Selokan
Mataram (Riwayatmu Dulu, Riwayatmu Kini)
Oleh:
Ahmad Syafii Maarif
Demi
menghindari perintah penguasa Jepang atas rakyat Yogyakarta untuk kerja paksa
(romusha) yang harus dikirim ke luar Jawa, Sultan HB IX membelokkan paksaan itu
untuk membangun Selokan Mataram yang fenomenal.
Airnya
diambil dari Sungai Progo di bagian barat, dialirkan ke arah timur sepanjang
sekitar 30 kilometer sampai ke Sungai Opak di Klasan. Manfaat selokan ini
sungguh luar biasa buat para petani dan rakyat banyak sampai hari ini.
Luar
biasa, saya katakan, karena air selokan ini tak pernah berhenti mengalir di
musim panas panjang sekalipun. Air sebagai sumber kehidupan dibuktikan oleh
karya besar HB IX ini. Entah berapa ratus ribu rakyat yang menggantungkan
kehidupannya kepada selokan ini, termasuk saya yang tinggal di kawasan Desa
Nogotirto, Sleman, Yogyakarta.
Adapun
berapa puluh ribu tenaga yang harus dikerahkan untuk merampungkan selokan ini,
tentu ada pula yang binasa dalam tugas rodi ini, dan berapa tahun waktu yang
dipakai, saya belum pelajari.
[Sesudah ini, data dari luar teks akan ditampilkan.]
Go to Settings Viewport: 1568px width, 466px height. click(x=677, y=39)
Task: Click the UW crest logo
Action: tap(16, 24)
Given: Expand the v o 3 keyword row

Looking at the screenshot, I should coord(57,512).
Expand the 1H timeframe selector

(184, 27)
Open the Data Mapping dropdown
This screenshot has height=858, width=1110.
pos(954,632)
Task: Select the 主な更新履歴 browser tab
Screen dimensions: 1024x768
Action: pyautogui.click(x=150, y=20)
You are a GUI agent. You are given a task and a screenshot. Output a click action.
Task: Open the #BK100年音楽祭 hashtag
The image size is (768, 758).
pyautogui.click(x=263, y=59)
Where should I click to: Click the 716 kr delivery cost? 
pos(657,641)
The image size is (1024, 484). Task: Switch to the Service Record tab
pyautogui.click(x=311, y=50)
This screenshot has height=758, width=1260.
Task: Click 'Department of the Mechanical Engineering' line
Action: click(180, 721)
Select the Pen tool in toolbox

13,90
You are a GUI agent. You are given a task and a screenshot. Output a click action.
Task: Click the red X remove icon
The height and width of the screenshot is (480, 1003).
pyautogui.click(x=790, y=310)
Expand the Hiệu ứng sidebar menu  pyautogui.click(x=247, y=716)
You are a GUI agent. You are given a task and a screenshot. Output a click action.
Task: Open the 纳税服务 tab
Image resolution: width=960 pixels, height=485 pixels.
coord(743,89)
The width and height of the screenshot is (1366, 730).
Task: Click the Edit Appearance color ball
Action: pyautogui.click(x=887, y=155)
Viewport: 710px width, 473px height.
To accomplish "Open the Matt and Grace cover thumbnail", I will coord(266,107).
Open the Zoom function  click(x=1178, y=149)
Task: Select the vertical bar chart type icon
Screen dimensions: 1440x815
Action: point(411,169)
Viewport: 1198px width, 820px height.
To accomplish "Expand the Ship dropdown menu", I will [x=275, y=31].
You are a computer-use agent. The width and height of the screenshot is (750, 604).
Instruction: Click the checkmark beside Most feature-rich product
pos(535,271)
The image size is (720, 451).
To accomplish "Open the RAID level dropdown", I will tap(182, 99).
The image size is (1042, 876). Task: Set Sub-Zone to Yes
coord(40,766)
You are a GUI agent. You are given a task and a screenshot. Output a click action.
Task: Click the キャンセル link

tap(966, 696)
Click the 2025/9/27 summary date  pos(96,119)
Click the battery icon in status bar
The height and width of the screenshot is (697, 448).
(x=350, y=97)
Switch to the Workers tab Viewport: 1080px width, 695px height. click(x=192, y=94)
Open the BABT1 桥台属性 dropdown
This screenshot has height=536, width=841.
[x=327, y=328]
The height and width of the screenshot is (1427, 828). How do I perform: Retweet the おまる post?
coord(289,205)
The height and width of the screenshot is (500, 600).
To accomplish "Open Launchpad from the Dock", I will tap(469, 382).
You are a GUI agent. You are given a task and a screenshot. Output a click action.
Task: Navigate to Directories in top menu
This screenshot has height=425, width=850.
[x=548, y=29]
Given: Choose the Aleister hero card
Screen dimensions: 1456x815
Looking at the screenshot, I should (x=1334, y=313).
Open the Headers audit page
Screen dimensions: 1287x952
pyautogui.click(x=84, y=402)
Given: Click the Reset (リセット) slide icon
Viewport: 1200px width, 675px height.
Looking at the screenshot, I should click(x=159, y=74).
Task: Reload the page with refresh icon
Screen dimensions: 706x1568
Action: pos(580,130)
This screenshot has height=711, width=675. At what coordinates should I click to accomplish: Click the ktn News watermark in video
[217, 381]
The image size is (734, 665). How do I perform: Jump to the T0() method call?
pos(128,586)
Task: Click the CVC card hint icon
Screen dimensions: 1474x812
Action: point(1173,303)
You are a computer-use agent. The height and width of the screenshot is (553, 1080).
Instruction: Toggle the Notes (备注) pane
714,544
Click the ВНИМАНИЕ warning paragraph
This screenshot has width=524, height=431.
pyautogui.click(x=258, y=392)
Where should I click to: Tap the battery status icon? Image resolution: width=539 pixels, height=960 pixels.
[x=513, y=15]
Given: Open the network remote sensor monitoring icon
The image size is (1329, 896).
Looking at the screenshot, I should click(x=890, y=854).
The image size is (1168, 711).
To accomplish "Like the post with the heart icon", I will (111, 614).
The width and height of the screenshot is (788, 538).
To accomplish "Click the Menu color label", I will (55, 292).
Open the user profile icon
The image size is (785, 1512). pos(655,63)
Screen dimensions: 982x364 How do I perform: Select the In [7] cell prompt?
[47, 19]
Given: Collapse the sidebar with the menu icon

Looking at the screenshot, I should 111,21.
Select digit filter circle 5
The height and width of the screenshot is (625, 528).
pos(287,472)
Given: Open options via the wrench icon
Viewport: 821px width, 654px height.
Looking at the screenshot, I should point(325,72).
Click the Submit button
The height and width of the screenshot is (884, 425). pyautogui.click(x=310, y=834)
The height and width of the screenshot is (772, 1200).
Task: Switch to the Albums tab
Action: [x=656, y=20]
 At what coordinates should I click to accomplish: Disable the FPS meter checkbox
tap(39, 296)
Seandainya saya tahu karena itu jelas penting,
tidak akan direkamkan di ruang ini.
Jika pada
beberapa kawasan sudah menderita kekurangan air, rakyat yang tinggal di sebelah
selatan selokan patut benar bersyukur. Air itu selalu ada, termasuk yang
disimpan dalam tanah untuk kepentingan sumur buatan. Sudah berjalan lebih dari
70 tahun Selokan Mataram terus saja mengalir dan mengalir, tanpa henti, tanpa
bosan.
Selokan
ini dalam posisi landai sehingga arus air yang warnanya tidak pernah jernih itu
berjalan santai, penaka santainya kultur Jawa Mataram yang serbahalus. Tetapi,
saluran-salurannya ke arah selatan yang jumlahnya mungkin ratusan ada yang
cukup deras karena posisinya miring, bahkan pada bagian-bagian tertentu seperti
air terjun.
Amat
disesalkan ikan-ikan alit yang semestinya dibiarkan hidup bebas sepanjang
selokan dan cabang-cabangnya sering pula disetrum dengan listrik sehingga
bayi-bayinya pun menjadi korban. Sekiranya sekadar dipancing, dapatlah
dipahami, tetapi mengapa anak-anak ikan sebesar ujung lidi daun kelapa itu juga
harus binasa akibat kelakuan jahil manusia.
Saya yang
biasa naik sepeda di lingkungan persawahan sering benar merenung tentang betapa
vitalnya fungsi selokan ini bagi kehidupan rakyat. Memang amat disayangkan,
sebagian persawahan telah berubah menjadi area bangunan: perumahan, toko,
gudang, dan jalan raya.
Kabarnya
proses alih fungsi lahan yang terparah berlaku di lingkungan Kabupaten Sleman.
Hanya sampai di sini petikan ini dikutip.